What the EU–Mercosur deal could mean for European business, and Made in Italy
EU Policy / News
After more than two decades of negotiations, the European Union’s long-delayed trade agreement with the Mercosur bloc has moved a step closer to reality. Italy voted in favour of the deal in the latest Council vote, helping to secure the qualified majority needed to advance the agreement after years of political deadlock.
Rome’s decision has revived momentum around the accord and cleared the way for the next phase of the process, including preparations for a formal signature.
Commission President Ursula von der Leyen is now expected to travel to Paraguay to advance the agreement with Mercosur, which includes Brazil, Argentina, Uruguay and Paraguay.
Built on gradual reciprocity rather than immediate market opening, the deal would rank among the EU’s most significant trade pacts in a generation. For European businesses, it promises preferential access to a market of more than 260 million people. For critics, it raises familiar questions about agriculture, environmental standards and the uneven distribution of gains.
A market opening, with familiar trade-offs
The clearest beneficiaries would be industrial exporters, particularly in sectors where tariffs remain high. European carmakers currently face duties of up to 35 per cent in South America. Under the agreement, those tariffs would be phased out over seven to fifteen years, a change that could make European vehicles significantly more competitive and strengthen the continent’s automotive supply chains.
Manufacturers of industrial machinery, chemicals and pharmaceuticals would also see barriers fall. Tariffs of roughly 20 per cent for machinery and nearly as high for chemicals and medicines would be dismantled over time, reinforcing Europe’s advantage in high-value, technology-driven exports.
Italy’s consumer champions
For Italy, the implications of the deal extend well beyond heavy industry. Fashion, textiles, wine and spirits, all pillars of the Made in Italy export model, remain among the sectors most exposed to South American tariffs, which can reach 35 per cent.
Under the agreement, many of those duties would be eliminated, offering Italian luxury brands, designers and producers new room to grow in markets where demand for European goods is rising. That prospect has sharpened attention in Rome, where the government of Giorgia Meloni has sought to balance export ambitions with domestic political sensitivities.

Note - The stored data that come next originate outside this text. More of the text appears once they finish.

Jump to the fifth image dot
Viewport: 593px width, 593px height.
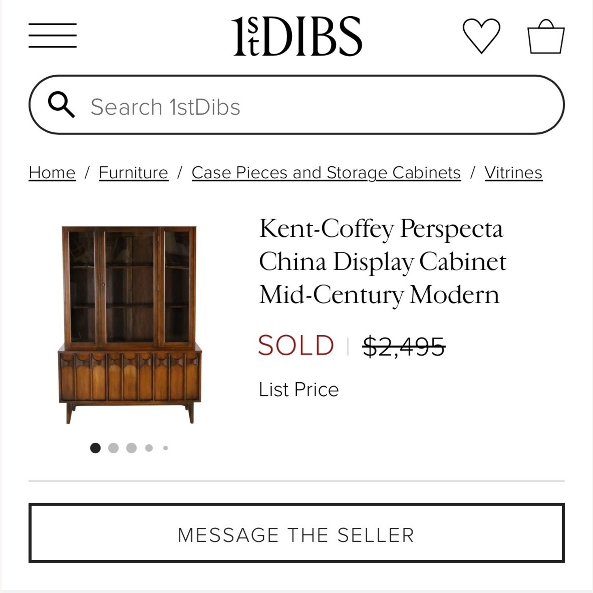pyautogui.click(x=165, y=448)
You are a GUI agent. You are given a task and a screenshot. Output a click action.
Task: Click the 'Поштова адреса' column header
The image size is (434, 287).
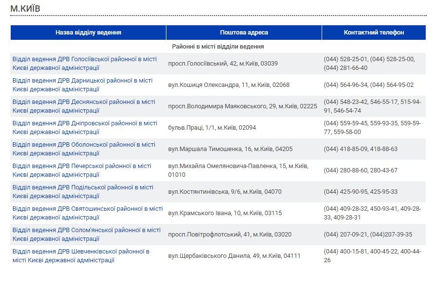click(x=244, y=33)
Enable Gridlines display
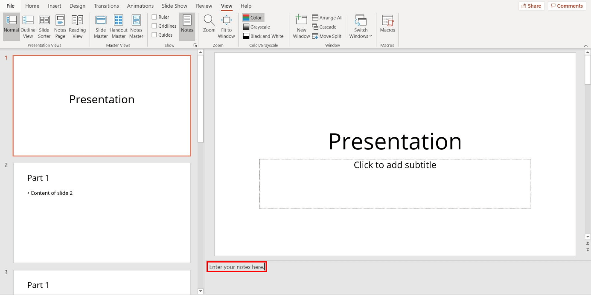This screenshot has width=591, height=295. 154,26
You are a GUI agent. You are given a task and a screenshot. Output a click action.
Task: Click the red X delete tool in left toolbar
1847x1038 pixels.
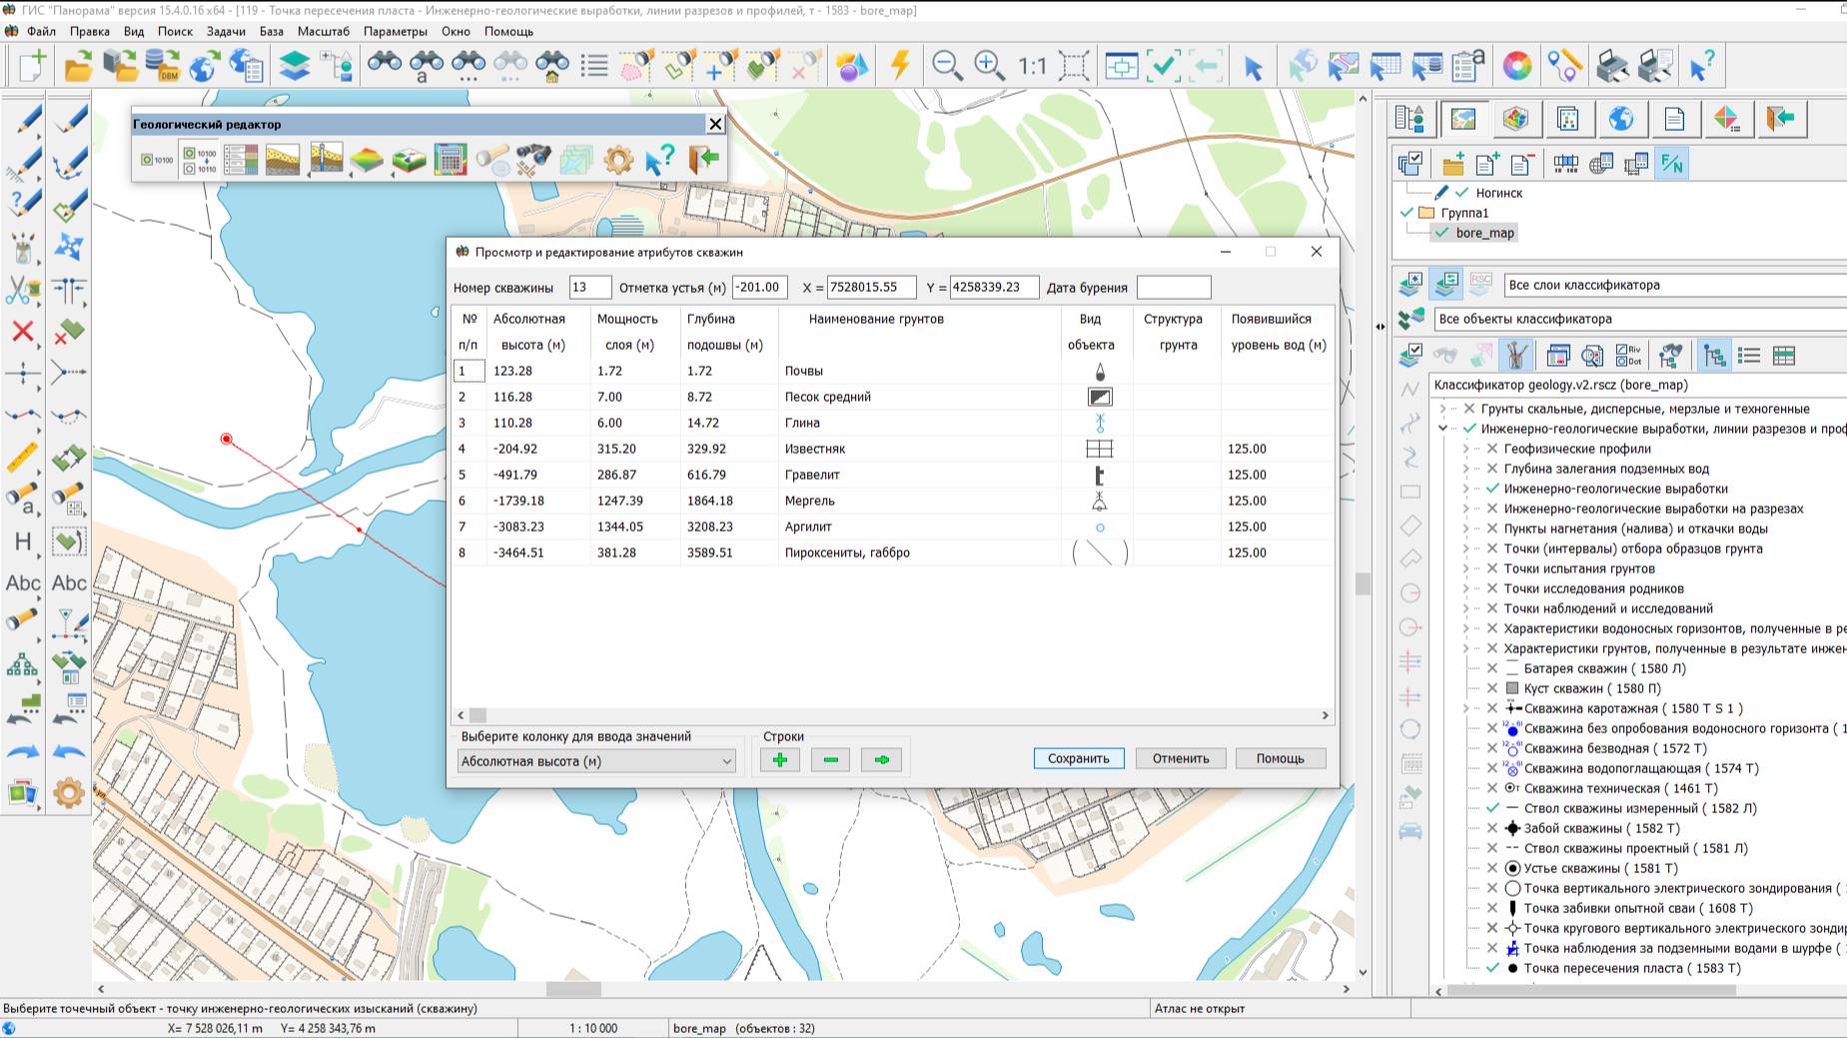(23, 332)
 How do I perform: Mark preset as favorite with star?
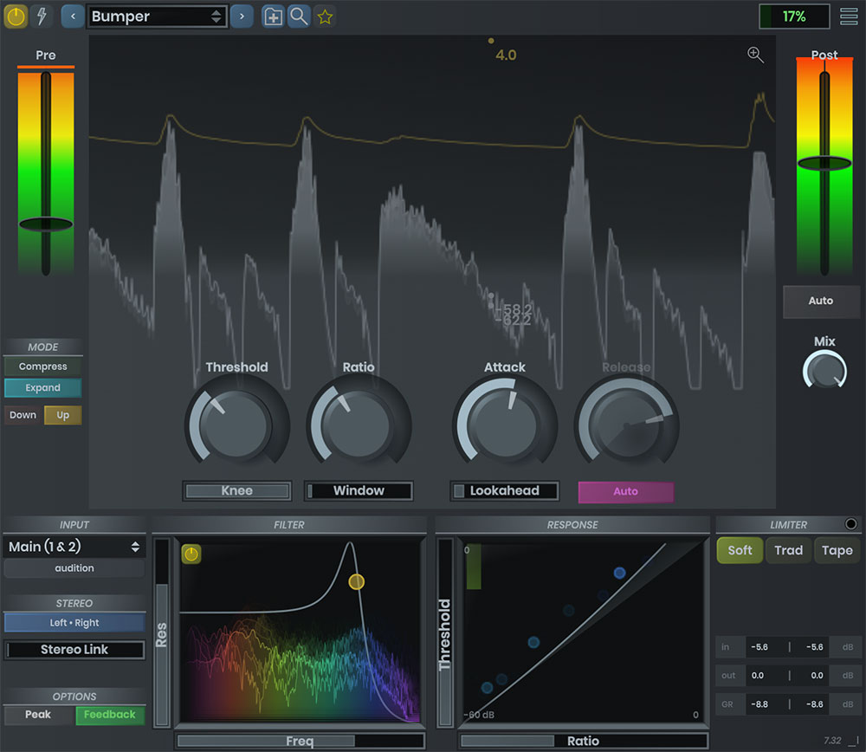tap(325, 16)
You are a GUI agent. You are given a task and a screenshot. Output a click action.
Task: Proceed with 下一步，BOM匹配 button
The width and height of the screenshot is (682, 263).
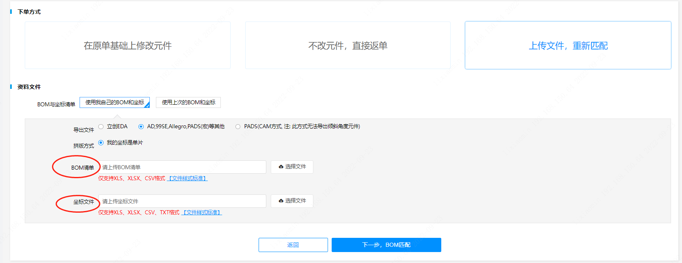(x=386, y=245)
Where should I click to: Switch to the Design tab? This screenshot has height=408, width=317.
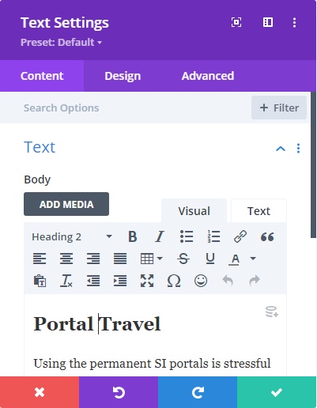pos(123,76)
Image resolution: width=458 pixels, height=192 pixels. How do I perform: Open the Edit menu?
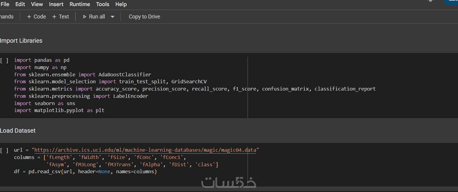coord(20,4)
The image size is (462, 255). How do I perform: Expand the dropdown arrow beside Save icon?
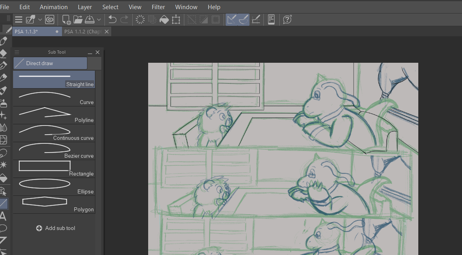99,19
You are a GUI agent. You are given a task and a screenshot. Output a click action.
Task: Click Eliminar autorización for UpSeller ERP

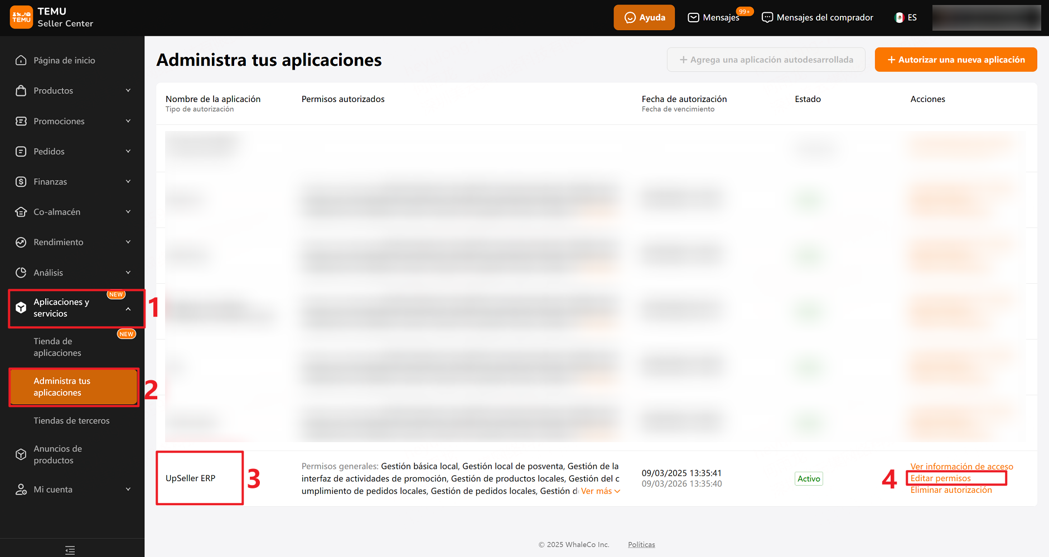pyautogui.click(x=951, y=490)
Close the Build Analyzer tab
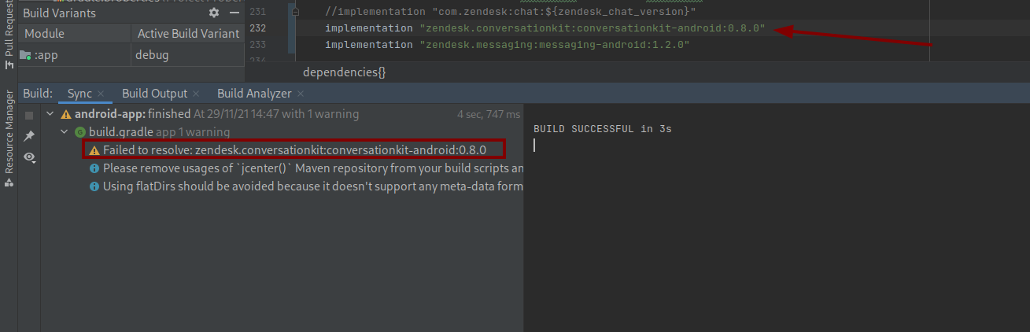Screen dimensions: 1030x332 300,94
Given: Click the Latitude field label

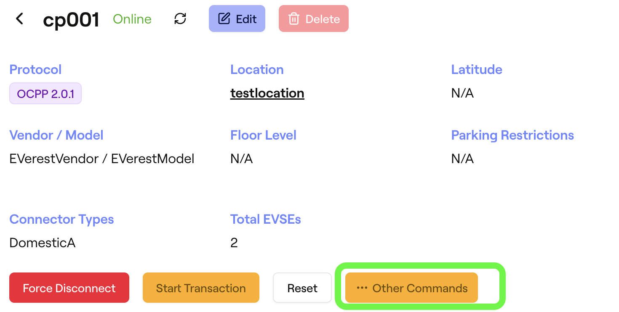Looking at the screenshot, I should coord(477,69).
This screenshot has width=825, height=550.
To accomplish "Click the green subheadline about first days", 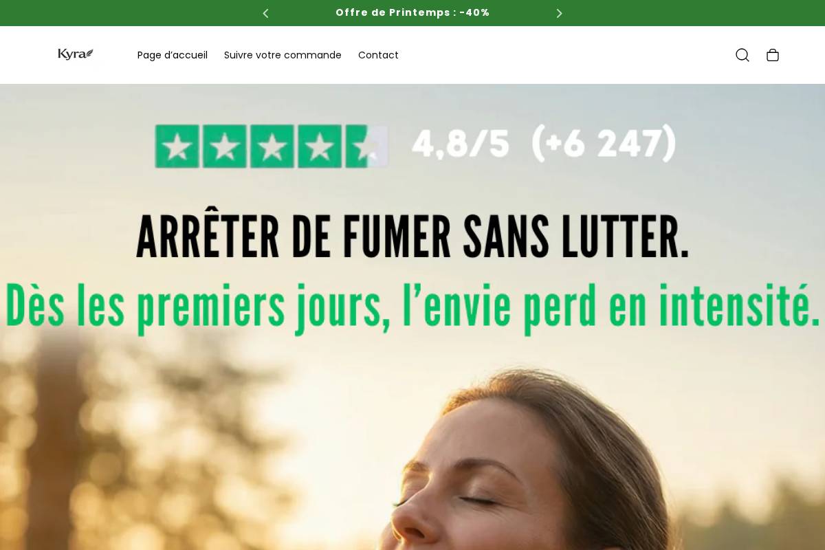I will 413,307.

While business groups have welcomed the deal’s potential to boost Italian brands abroad, agricultural interests have remained wary. Agriculture is where the tensions are most acute.
Dairy products would gain only partial access through tariff-rate quotas rather than full liberalisation, and beef exports would be capped even as tariffs fall. The structure reflects an effort to protect European farmers while allowing limited market opening; a compromise that has failed to fully reassure rural constituencies, particularly in northern Italy.
One of the agreement’s less visible but most consequential elements for Italy lies in geographical indications. Roughly 350 European products would receive legal protection, strengthening safeguards for Italian and other European brand names long vulnerable to imitation abroad.
For many producers, this protection is as strategically important as tariff relief itself.
Momentum, with limits
Italy’s vote has shifted the political arithmetic in Brussels, but it has not eliminated opposition.
Poultry and sugar producers remain among the most vocal critics, warning that even limited quotas for Mercosur exports could disrupt already fragile sectors. Their concerns underscore the political reality facing Brussels: the economic benefits of the deal are broad but uneven, while the costs are concentrated and highly visible.
For European businesses, the EU-Mercosur agreement now looks closer than it has in years. But its fate will depend less on economic logic than on whether EU leaders can manage the domestic trade-offs that the deal has once again brought to the fore.